> **Work task**
Your answer must hold only the lines below from the line containing "Where should I click to: Select" through the line containing "904x1114 pixels.", each reproduced exactly.
┌─ Listed entries
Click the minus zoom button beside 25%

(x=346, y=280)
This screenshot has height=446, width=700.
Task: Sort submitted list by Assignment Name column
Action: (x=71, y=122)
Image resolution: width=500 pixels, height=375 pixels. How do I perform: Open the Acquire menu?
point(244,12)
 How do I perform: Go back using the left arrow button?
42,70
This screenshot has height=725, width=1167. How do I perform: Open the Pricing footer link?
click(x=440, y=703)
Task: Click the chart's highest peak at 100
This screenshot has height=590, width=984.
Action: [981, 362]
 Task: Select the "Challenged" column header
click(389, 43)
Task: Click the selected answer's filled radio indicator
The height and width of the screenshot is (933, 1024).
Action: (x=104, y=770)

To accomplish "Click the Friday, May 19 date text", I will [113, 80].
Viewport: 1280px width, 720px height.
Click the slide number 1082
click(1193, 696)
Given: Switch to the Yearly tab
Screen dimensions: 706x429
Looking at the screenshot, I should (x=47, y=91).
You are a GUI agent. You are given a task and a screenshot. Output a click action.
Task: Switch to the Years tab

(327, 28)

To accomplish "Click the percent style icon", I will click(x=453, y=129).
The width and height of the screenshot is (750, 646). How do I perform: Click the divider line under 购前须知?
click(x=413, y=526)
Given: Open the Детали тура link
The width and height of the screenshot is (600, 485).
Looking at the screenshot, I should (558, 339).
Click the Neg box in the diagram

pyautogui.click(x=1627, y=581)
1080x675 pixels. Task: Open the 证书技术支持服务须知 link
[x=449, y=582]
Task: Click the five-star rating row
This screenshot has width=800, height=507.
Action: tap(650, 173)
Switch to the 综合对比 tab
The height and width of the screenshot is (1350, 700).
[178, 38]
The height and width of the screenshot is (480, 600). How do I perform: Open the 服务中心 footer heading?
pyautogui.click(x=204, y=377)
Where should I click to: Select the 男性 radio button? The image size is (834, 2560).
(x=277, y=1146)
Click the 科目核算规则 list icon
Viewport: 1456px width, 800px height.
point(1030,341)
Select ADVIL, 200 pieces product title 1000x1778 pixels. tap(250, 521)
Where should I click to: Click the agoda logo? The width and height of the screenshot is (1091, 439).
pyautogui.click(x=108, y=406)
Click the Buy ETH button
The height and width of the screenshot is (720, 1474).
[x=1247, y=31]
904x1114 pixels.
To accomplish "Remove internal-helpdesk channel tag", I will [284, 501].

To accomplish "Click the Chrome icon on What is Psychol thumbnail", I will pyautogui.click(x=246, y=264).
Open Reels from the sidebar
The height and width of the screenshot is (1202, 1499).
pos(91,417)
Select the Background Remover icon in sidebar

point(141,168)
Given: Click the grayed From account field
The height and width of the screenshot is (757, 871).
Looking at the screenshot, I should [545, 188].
└─
> **Result**
Where should I click to: Select the 男性 radio button? The image size is (834, 2560).
(x=277, y=1146)
Click the 科目核算规则 list icon
Viewport: 1456px width, 800px height.
point(1030,341)
Select ADVIL, 200 pieces product title 1000x1778 pixels. tap(250, 521)
Where should I click to: Click the agoda logo? The width and height of the screenshot is (1091, 439).
pyautogui.click(x=108, y=406)
Click the Buy ETH button
The height and width of the screenshot is (720, 1474).
[x=1247, y=31]
904x1114 pixels.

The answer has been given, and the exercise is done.